The responses of individual NTS neurons which receive arterial baroreceptor afferent inputs to exogenous application of GABA receptor selective agonists have been examined in normotensive and in renal-wrap hypertensive rats. An in vivo study of NTS neurons receiving baroreceptor inputs, and therefore presumed to be sympatho-inhibitory in function, found that the ability of the GABA_A receptor agonist muscimol to inhibit aortic nerve (baroreceptor) evoked discharge was reduced after both 1 and 4 weeks of hypertension¹². Conversely, the ability of the GABA_B receptor agonist baclofen to inhibit aortic nerve evoked discharge was enhanced after both 1 and 4 weeks of hypertension. The changes in sensitivity to activation of GABA_A and GABA_B receptors were found to occur in NTS neurons that received rapidly conducting baroreceptor afferent inputs and in NTS neurons that received slowly conducting baroreceptor afferent inputs. The results demonstrate that early in hypertension the sensitivity of NTS neurons to activation of GABA receptors is altered and that these changes are maintained for at least 4 wk. Directionally opposite changes in sensitivity occur in response to GABA_A (reduced inhibition) and GABA_B (enhanced inhibition) receptor selective agonists.

In vitro electrophysiological analyses provide additional insights to those obtained in vivo, particularly if one attempts to obtain some level of identification of neuronal function in the in vitro setting to demonstrate potential functional significance. Anatomical labeling techniques have been used to identify NTS neurons receiving aortic nerve (baroreceptor) inputs in in vitro preparations so that this specific class of neuron can be studied¹³. In labeled neurons isolated from the NTS of renal-wrap hypertensive rats, changes in the post-synaptic responses to activation of GABA_A and GABA_B receptors mirrored the changes observed in vivo. The mid-point of the dose-response curve (EC₅₀) for peak GABA_A currents was significantly greater in neurons from hypertensive compared with normotensive rats¹⁴. The time constant for desensitization of GABA_A evoked currents was the same in neurons from hypertensive and normotensive rats indicating that the reduced sensitivity was not associated with a change in desensitization of GABA_A evoked responses. The alterations in GABA_A receptor evoked currents are consistent with the in vivo observations and indicate that NTS neurons receiving arterial baroreceptor inputs are less sensitive to GABA_A receptor inhibition.
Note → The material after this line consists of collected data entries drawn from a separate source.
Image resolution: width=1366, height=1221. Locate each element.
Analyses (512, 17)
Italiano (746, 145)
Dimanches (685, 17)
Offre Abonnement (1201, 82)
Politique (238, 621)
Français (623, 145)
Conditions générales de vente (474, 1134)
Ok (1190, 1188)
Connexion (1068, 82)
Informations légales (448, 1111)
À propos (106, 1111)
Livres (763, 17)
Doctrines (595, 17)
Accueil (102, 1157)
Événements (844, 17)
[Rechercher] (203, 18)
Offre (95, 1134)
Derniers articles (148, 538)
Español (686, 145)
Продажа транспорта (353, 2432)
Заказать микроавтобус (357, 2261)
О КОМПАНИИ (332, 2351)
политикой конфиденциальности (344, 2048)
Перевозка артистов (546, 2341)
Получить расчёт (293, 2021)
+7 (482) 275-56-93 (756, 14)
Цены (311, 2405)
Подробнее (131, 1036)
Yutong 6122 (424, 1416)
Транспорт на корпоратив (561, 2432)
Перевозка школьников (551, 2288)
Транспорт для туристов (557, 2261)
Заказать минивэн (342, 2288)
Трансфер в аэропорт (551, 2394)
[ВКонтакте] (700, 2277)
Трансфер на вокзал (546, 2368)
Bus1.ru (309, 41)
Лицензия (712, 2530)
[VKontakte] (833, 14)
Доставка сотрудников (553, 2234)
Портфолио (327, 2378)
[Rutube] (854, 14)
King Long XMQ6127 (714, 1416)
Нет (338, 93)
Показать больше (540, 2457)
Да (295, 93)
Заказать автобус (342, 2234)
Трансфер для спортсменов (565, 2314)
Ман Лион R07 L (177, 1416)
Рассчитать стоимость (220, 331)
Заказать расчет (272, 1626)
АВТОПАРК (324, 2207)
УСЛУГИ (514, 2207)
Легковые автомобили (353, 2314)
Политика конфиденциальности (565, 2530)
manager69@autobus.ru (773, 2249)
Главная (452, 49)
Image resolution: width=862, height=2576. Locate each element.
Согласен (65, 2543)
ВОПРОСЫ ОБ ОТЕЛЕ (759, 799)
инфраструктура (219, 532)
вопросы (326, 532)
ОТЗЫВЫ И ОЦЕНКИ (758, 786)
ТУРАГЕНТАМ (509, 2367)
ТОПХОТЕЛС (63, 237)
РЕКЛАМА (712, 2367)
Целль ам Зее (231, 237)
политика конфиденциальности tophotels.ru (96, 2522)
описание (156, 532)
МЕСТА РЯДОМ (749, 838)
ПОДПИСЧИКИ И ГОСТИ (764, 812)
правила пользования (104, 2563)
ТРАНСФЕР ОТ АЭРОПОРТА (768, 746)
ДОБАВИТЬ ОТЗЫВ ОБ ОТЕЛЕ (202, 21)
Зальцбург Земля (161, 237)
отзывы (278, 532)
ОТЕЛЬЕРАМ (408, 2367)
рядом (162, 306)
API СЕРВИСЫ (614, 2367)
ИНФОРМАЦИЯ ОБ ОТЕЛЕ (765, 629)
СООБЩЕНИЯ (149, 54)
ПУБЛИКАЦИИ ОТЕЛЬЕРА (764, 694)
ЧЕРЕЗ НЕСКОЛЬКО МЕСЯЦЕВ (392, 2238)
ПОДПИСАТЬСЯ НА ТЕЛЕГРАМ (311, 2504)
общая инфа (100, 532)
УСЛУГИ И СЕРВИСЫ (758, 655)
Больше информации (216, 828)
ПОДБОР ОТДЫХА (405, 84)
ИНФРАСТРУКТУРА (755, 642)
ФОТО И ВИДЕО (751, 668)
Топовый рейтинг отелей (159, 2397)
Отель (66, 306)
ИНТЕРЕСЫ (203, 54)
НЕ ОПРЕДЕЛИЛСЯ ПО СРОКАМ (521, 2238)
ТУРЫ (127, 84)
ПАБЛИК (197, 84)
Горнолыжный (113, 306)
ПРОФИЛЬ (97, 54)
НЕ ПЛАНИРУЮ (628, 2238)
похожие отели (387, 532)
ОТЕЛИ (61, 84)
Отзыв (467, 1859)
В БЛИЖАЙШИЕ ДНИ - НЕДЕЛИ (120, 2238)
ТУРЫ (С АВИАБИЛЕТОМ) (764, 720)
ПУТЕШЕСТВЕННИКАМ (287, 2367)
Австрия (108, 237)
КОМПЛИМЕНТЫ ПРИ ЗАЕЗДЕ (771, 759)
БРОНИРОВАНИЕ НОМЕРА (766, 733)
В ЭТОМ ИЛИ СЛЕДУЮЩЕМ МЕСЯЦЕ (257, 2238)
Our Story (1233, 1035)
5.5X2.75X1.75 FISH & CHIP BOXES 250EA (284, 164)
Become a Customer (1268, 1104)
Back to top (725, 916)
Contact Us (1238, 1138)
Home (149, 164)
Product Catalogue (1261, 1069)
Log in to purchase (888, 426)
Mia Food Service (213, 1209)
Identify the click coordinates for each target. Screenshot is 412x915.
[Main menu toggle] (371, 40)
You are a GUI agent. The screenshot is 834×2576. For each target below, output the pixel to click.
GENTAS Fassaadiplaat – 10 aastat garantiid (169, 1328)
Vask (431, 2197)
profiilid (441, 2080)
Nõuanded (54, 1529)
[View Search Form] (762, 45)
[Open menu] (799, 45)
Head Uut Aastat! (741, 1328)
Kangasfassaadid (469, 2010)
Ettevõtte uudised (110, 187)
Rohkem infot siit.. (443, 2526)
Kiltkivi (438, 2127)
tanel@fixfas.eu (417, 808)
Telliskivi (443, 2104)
GABA_B receptors can mediate both pre and post-synaptic inhibition. In vitro analyses of GABA_B evoked responses were performed using a brain slice preparation so that both the pre-synaptic and post-synaptic components of GABA_B mediated inhibition could be analyzed in NTS neurons receiving arterial baroreceptor afferent inputs¹⁵. GABA_B evoked post-synaptic responses were consistent with the in vivo observations. The EC₅₀ of the post-synaptic outward potassium current induced by application of the GABA_B agonist baclofen was significantly less in NTS neurons recorded in brain slices from hypertensive compared to normotensive rats suggesting an enhanced post-synaptic response to activation of GABA_B receptors in second-order baroreceptor neurons in the NTS in renal-wrap hypertensive rats.

More recent studies in our lab indicate alterations also occur in the pre-synaptic GABA_B receptor that could influence glutamate and GABA release in hypertension. Recordings were obtained from NTS neurons in a brain slice using pipettes filled with cesium to block potassium currents so that pre-synaptic GABA_B effects could be observed in the absence of post-synaptic GABA_B evoked outward current. Baclofen reduced the amplitude of tractus evoked excitatory post-synaptic currents (eEPSCs) in the absence of a direct effect on the post-synaptic membrane suggesting that reduced EPSC amplitude was the result of GABA_B receptor mediated pre-synaptic inhibition. The EC₅₀ of the GABA_B receptor mediated pre-synaptic inhibition of eEPSC amplitude was significantly reduced in hypertensive compared to normotensive rats (Zhang and Mifflin, unpublished observations). The results suggest that in renal-wrap hypertensive rats baclofen evokes an enhanced pre-synaptic inhibition of glutamate release in 2^nd-order baroreceptor neurons.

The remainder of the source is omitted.